40 дней назад ушел из жизни известный скульптор, а ровно 45 лет назад умер советский лидер Никита Хрущев, пытавшийся учить творчеству художника-монументалиста
Так же, как сегодня мы судим о древних цивилизациях по дошедшим до наших дней культовым изваяниям, наши потомки узнают всю правду о безумном ХХ веке, глядя на монументы, созданные Эрнстом Неизвестным, — они навечно установлены в Египте и теперь уже несуществующей Югославии, в Швейцарии и Швеции, в Лондоне и Нью-Йорке, Вашингтоне и Москве, Одессе и Магадане…

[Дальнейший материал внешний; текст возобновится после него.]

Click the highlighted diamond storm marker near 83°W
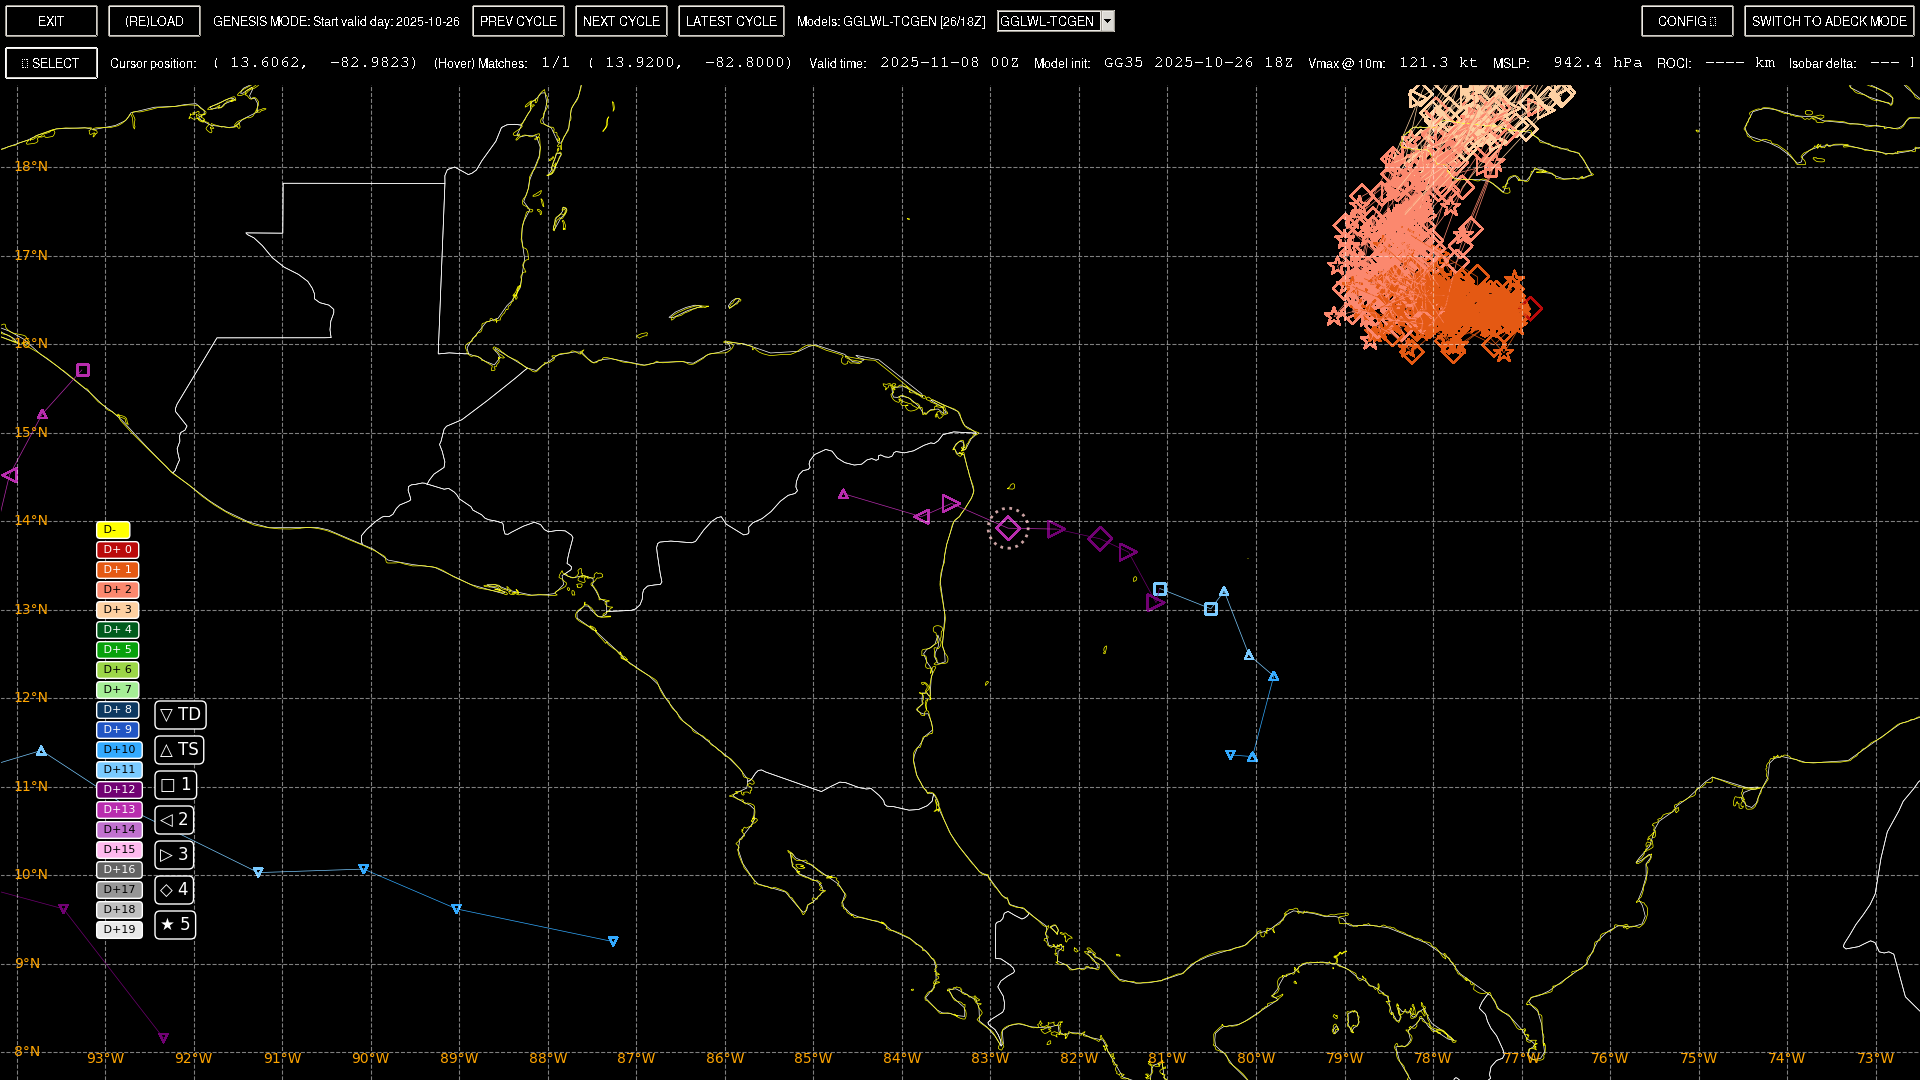coord(1007,528)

До эмиграции из СССР он создал 850 скульптурных работ, а продал государству только пять. Уехал Эрнст Иосифович в 50 лет — как сам он определил, «из-за эстетических разногласий с режимом», и, начав с нуля, добился мирового признания. Бывших соотечественников при этом избегал он довольно долго и слышать русскую речь не хотел: отвращение к ней было настолько велико, что даже книги своего любимого Набокова читал исключительно по-английски. Предлагаем вашему вниманию отрывки из интервью, которое Дмитрий Гордон взял у Эрнста Иосифовича в 2012 году.
— В 1962 году, на выставке, приуроченной к 30-летию МОСХа (Московского отделения Союза художников РСФСР), вы, по сути, согласились стать экскурсоводом для Никиты Хрущева — первого секретаря ЦК Компартии Советского Союза и председателя Совета Министров СССР. Чем это для вас закончилось?

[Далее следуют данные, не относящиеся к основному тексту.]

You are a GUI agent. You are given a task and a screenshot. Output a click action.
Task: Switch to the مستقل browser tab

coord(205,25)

— Тем, что я был исключен из МОСХа и совершеннейшим стал изгоем — рядом со мной даже ходить боялись.
— Никита Сергеевич сам об услуге вас попросил?

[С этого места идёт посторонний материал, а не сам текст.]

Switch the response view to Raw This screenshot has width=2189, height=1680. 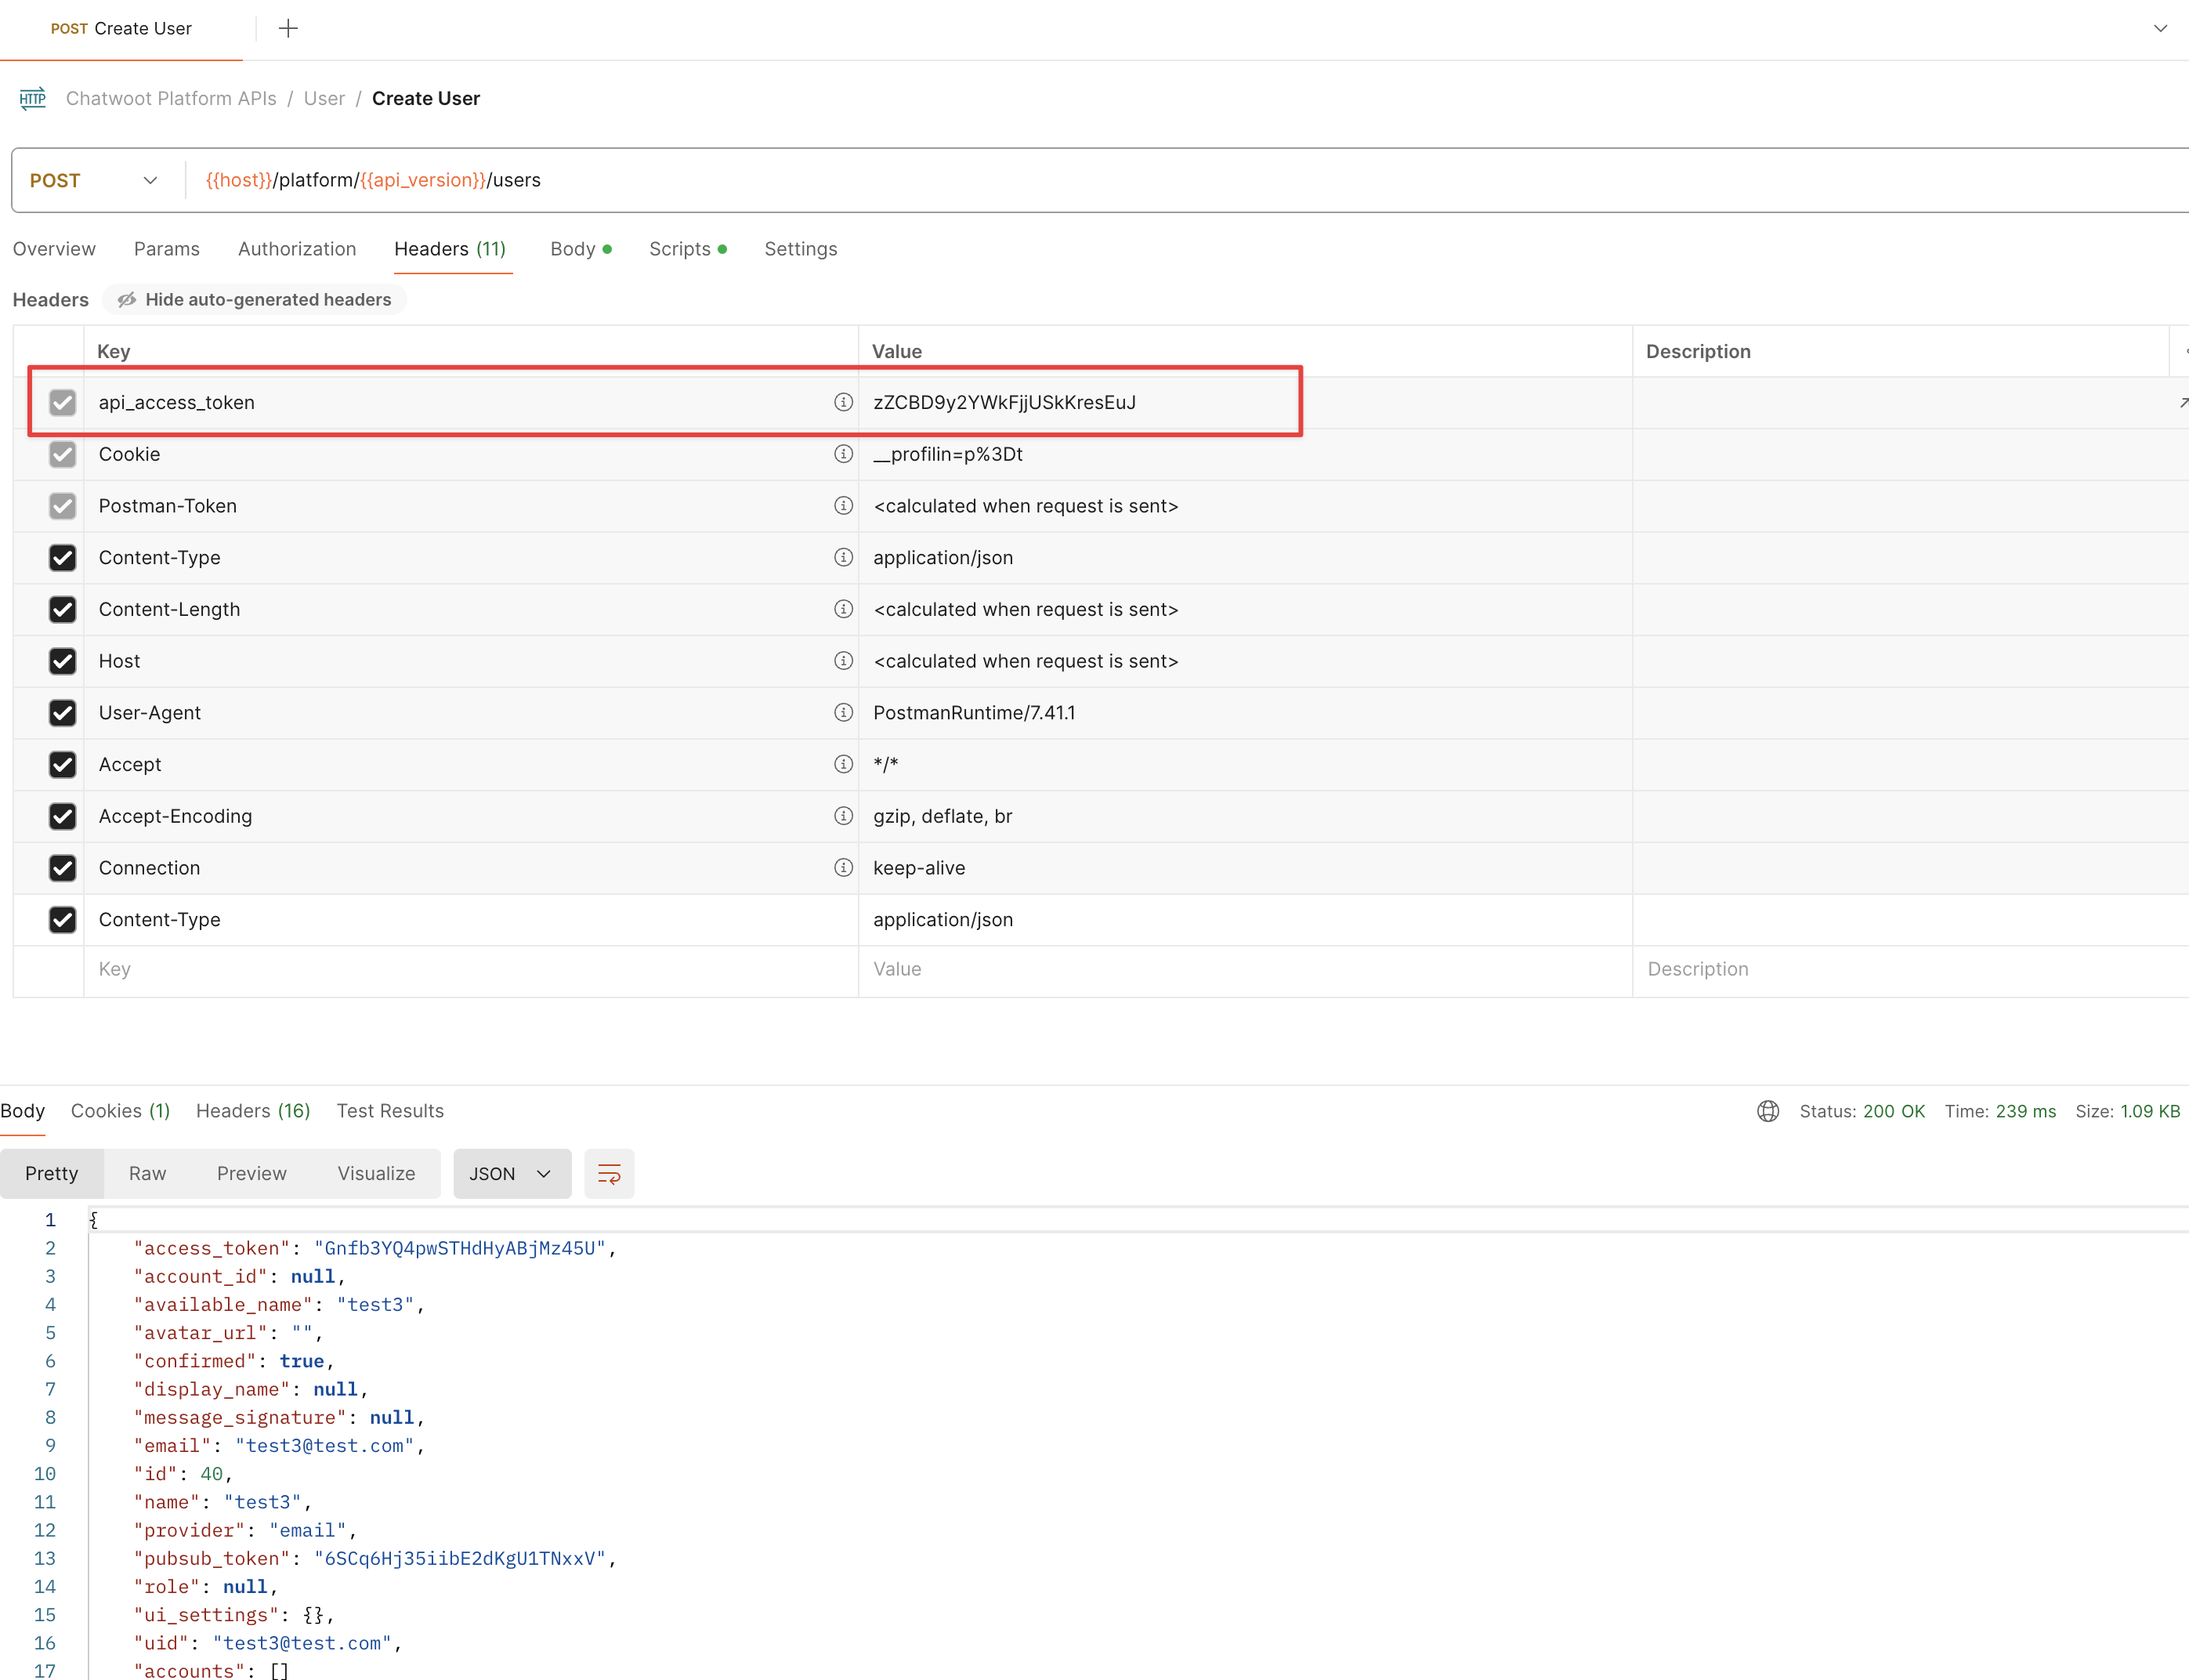click(147, 1173)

— Никто меня не просил — гидом его был Ильичев…
— …секретарь ЦК КПСС и председатель идеологической комиссии, курировавший искусство…
— …который Хрущева водил и натравил на меня.
— Он?
— Ну не только — там и секретари МОСХа были.
— Что Никита Сергеевич вам тогда говорил, помните?
— Говном обозвал собачьим.
— Еще и собачьим? Интересно, когда услышали из уст руководителя огромной страны такие слова, испугались?
— (Возмущенно.) Да меня просто тошнило! Не испугался, потому что романтиком был. При такой власти, какой обладали Хрущев и вся эта свора, должен быть какой-то пурпур. Я по темпераменту не либерал и с жестким режимом согласен, но такая некомпетентность…
— Вы никогда не задавали себе вопрос, почему к власти во многих, практически во всех, странах традиционно приходят худшие, а не лучшие?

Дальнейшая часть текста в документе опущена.